A family’s most prized and proud possession
My great grandfather, Maganlal Mistry, Sidhpur District, Bombay Presidency (now Gujarat). Circa 1920

My great grandfather, Maganlal Mistry, Sidhpur District, Bombay Presidency (now Gujarat). Circa 1920 Image and Narrative contributed by Hemant Suthar and family, Mumbai / Ahmedabad This picture of my great grandfather Maganlal Mistry was taken in the 1920s and it is is one of the family’s most prized possessions - our connection to our roots. The photograph was taken to be sent to his brothers working in Ethiopia, Africa, and was hand colored with photo inks in 1937. It is interesting how the colouring is limited to his turban, we reckon it is because colouring of photographs was quite an expensive and sought after artistic skill at the time. My ancestors belonged to a village called Samoda in the region of Sidhpur (now in Gujarat) and they were exceptionally skilled wood carvers, in-layers and carpenters.
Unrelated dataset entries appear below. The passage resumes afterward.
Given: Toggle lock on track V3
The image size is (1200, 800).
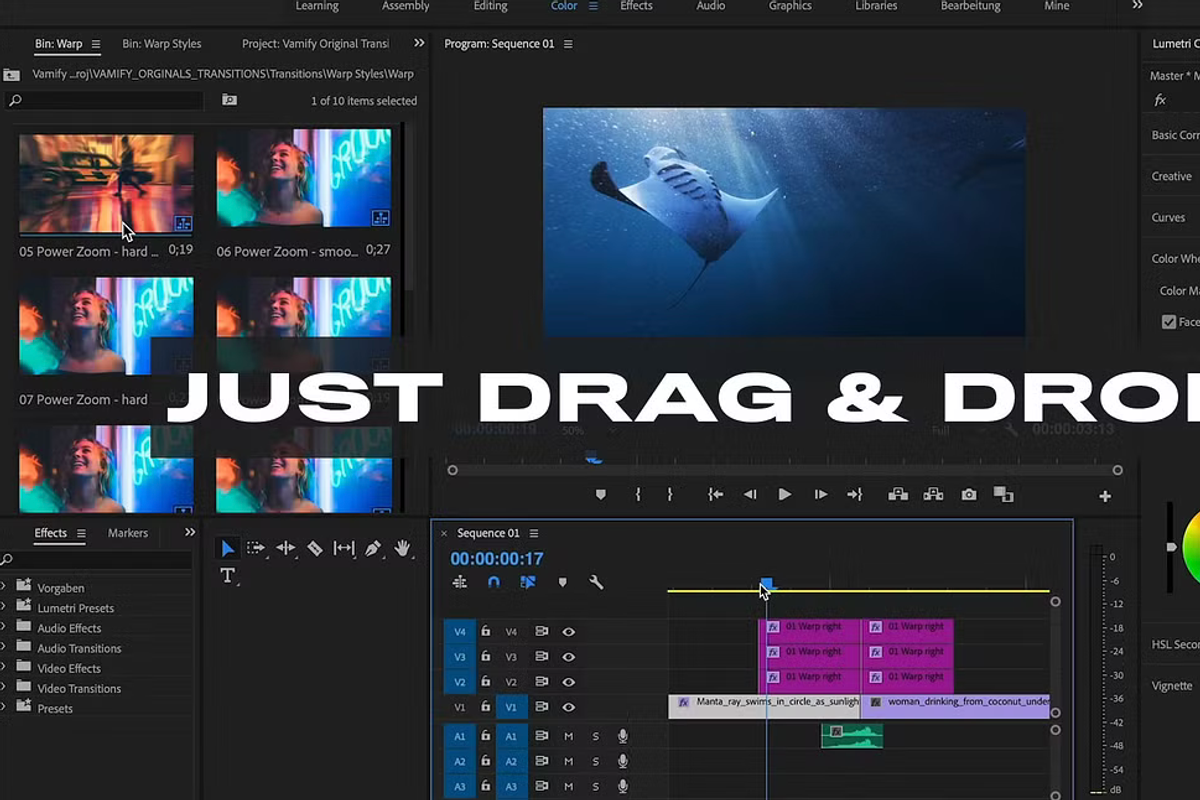Looking at the screenshot, I should (x=486, y=657).
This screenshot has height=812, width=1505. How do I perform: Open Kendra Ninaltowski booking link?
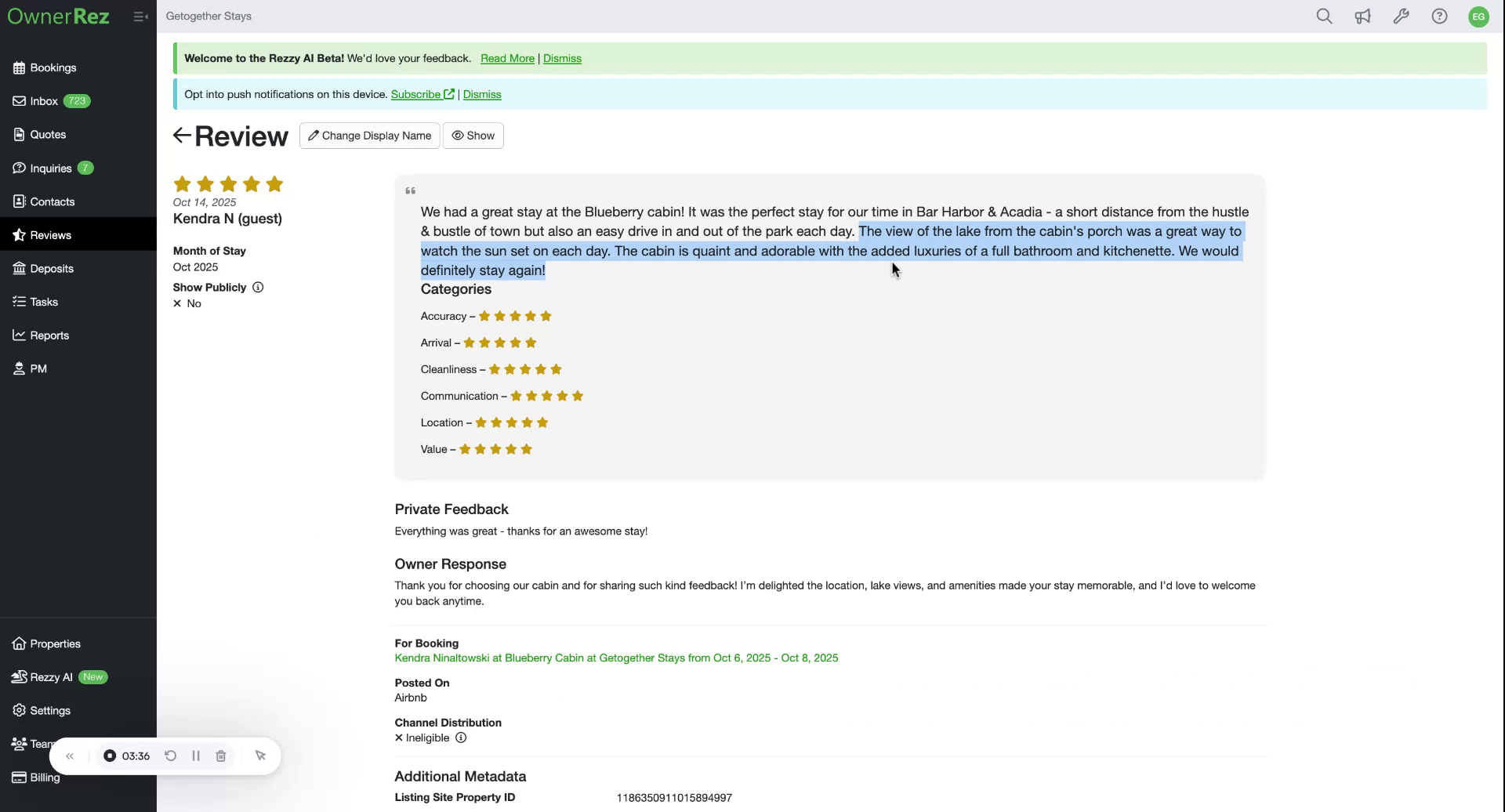(616, 658)
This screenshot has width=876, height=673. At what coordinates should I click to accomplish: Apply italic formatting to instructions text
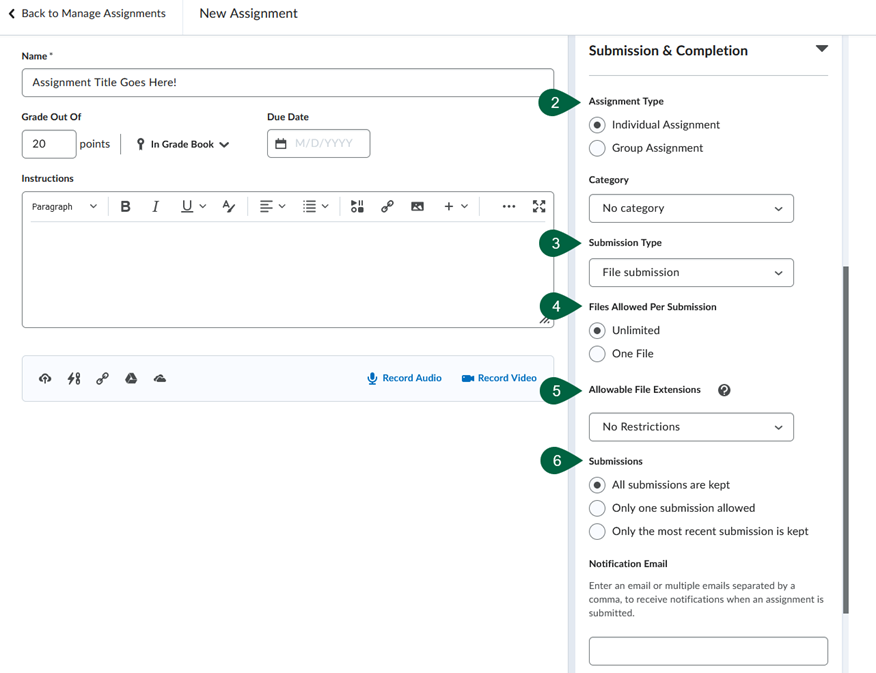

The early 20th century was a time when many men (and women) from the Indian Subcontinent went to Africa to find work and make their fortunes. At first, my great grandfather Maganlal’s two brothers followed suit. They travelled by boat to the shores of the African continent and they found work as carpenters in the north east region of Africa, the Ethiopian Empire called Abyssinia at the time. The money was good, and they invited my great grandfather to join them there. However, Maganlal chose to stay on at home and began working as a government contractor building schools. Soon his work extended to several villages nearby. Maganlal, my great grandfather was not educated but he had learnt to write his name for signing building contracts. In his later years, he was made a member of P.W.D. (Public Works Department) Sidhpur office, and worked…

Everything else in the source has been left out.